Alors Adam, paternellement affligé:

«Ô fils exécrable! aspirer à s'élever au-dessus de ses frères,
s'attribuant une autorité usurpée qui n'est pas donnée de Dieu!
L'Éternel nous accorda seulement une domination absolue sur la bête,
le poisson et l'oiseau; nous tenons ce droit de sa concession; mais il
n'a pas fait l'homme seigneur des hommes; se réservant ce titre à
lui-même, il a laissé ce qui est humain libre de ce qui est humain.
Mais cet usurpateur ne s'arrête pas à son orgueilleux empiétement sur
l'homme: sa tour prétend défier et assiéger Dieu: homme misérable!
Quelle nourriture ira-t-il porter si haut, pour s'y soutenir lui et sa
téméraire armée, là au-dessus des nuages, où l'air subtil ferait
languir ses entrailles grossières, et l'affamerait de respiration,
sinon de pain?»

Michel:

«Tu abhorres justement ce fils qui apportera un pareil trouble dans
l'état tranquille des hommes, en s'efforçant d'asservir la liberté
rationnelle.

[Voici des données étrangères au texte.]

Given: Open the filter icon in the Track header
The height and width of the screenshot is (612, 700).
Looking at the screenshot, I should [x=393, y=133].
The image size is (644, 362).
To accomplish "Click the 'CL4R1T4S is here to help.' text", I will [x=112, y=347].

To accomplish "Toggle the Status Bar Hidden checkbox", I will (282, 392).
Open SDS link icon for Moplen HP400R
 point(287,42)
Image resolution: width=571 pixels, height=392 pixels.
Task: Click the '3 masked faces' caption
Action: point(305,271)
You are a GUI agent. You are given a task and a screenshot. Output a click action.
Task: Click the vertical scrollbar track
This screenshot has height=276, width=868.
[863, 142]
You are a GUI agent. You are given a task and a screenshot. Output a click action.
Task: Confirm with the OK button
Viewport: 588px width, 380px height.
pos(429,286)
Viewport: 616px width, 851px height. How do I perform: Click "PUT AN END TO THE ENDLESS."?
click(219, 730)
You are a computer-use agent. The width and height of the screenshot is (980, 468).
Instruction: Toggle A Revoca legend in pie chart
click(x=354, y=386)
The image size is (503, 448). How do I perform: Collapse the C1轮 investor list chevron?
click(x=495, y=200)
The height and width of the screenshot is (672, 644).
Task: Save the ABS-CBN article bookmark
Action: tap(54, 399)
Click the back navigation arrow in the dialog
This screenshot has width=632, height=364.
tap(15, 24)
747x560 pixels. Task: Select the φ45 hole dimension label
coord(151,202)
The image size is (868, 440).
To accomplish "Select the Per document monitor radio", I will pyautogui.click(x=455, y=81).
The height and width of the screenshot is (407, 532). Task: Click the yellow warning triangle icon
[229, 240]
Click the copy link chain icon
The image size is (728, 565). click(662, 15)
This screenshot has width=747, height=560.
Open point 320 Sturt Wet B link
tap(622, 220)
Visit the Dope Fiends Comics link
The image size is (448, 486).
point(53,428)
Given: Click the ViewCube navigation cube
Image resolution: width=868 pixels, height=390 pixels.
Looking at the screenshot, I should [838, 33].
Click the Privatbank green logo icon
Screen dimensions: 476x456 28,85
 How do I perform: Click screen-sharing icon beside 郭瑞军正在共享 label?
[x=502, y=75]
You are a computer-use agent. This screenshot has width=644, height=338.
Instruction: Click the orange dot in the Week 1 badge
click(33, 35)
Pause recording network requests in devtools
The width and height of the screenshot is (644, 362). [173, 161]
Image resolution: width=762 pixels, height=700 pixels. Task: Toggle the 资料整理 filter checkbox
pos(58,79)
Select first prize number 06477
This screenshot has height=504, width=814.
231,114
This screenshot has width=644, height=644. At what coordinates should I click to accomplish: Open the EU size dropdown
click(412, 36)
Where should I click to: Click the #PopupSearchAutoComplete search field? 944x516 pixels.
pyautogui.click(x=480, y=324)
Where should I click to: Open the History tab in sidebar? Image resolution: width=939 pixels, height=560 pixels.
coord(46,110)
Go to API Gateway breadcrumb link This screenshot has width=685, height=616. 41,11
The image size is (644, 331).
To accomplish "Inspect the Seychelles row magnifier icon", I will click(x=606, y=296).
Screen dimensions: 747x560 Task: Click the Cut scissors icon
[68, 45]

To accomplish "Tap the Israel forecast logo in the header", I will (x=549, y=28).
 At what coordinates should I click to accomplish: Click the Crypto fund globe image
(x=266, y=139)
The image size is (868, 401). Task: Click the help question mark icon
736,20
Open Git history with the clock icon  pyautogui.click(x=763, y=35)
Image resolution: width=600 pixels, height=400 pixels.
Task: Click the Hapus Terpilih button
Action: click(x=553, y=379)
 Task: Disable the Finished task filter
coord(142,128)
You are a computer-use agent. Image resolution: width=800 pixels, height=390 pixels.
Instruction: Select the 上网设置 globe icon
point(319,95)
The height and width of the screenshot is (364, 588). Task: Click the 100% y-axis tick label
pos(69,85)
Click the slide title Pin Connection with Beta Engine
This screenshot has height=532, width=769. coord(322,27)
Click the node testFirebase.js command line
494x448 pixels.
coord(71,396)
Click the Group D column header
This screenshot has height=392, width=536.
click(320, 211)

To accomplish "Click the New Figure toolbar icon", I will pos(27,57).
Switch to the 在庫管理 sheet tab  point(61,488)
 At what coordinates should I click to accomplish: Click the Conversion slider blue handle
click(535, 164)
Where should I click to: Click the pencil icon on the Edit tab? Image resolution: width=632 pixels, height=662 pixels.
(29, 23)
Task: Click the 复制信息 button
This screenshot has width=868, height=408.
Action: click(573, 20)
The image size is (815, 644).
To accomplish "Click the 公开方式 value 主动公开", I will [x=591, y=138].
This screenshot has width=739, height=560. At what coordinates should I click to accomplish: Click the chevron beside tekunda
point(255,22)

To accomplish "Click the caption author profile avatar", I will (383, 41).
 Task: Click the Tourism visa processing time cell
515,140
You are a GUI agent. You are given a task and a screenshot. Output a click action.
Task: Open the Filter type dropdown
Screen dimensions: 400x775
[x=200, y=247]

Toutefois apprends de plus que depuis ta faute originelle,
la vraie liberté a été perdue; cette liberté jumelle de la droite
raison, habite toujours avec elle, et hors d'elle n'a point d'existence
divisée: aussitôt que la raison dans l'homme est obscurcie ou non
obéie, les désirs désordonnés et les passions vives saisissent
l'empire de la raison, et réduisent en servitude l'homme, jusque alors
libre. Conséquemment, puisque l'homme permet au dedans de lui-même, à
d'indignes pouvoirs de régner sur la raison libre, Dieu, par un juste
arrêt, l'assujettit au-dehors à de violents maîtres qui souvent aussi
asservissent indûment son extérieure liberté: il faut que la tyrannie
soit, quoique le tyran n'ait point d'excuse. Cependant quelquefois les
nations tomberont si bas au-dessous de la vertu (qui est la raison) que
non l'injustice, mais la justice, et quelque fatale malédiction
annexée, les privera de leur liberté extérieure, leur liberté
intérieure étant perdue: témoin le fils irrévérent de celui qui
bâtit l'arche, lequel, pour l'affront qu'il fit à son père, entendit
contre sa vicieuse race cette pesante malédiction: _Tu seras l'esclave
des esclaves._

«Ainsi ce dernier monde, comme le premier, ira sans cesse de mal en
pis, jusqu'à ce que Dieu, fatigué enfin de leurs iniquités, retire sa
présence du milieu d'eux, et détourne ses saints regards résolu
d'abandonner désormais les hommes à leurs propres voies corrompues, et
de se choisir parmi toutes les nations un peuple de qui il sera
invoqué, un peuple à naître d'un homme plein de foi. Cet homme,
résident encore sur les bords de l'Euphrate, aura été élevé dans
l'idolâtrie.

«Oh! pourras-tu croire que les hommes, tandis que le patriarche sauvé
du déluge existait encore, soient devenus assez stupides pour
abandonner le Dieu vivant, pour s'abaisser à adorer comme dieux leurs
propres ouvrages de bois et de pierre! Cependant le Très-Haut daignera,
par une vision, appeler cet homme de la maison de son père, du milieu
de sa famille et des faux dieux, dans une terre, qu'il lui montrera: il
fera sortir de lui un puissant peuple et répandra sur lui sa
bénédiction, de façon que dans sa race toutes les nations seront
bénies.

«Il obéit ponctuellement; il ne connaît point la terre où il va,
cependant il croit ferme. Je le vois (mais tu ne le peux voir) avec
quelle foi il laisse ses dieux, ses amis, son sol natal, Ur de Chaldée;
il passe maintenant le gué à Haran; après lui marche une suite
embarrassante de bestiaux, de troupeaux et de nombreux serviteurs: il
n'erre pas pauvre, mais il confie toute sa richesse à Dieu qui
l'appelle dans une terre inconnue. Maintenant il atteint Chanaan: je
vois ses tentes plantées aux environs de Sichem et dans la plaine
voisine de Moreh: là il reçoit la promesse du don de toute cette terre
à sa postérité, depuis Hamath, au nord, jusqu'au désert, au sud
(j'appelle ces lieux par leurs noms, quoiqu'ils soient encore sans
noms): depuis Hermon au levant, jusqu'à la grande mer occidentale. Ici
le mont Hermon; là la mer. Regarde chaque lieu en perspective comme je
te les indique de la main: sur le rivage, le mont Carmel; ici le fleuve
à deux sources, le Jourdain, vraie limite à l'orient; mais les fils de
cet homme habiteront à Senir cette longue chaîne de collines.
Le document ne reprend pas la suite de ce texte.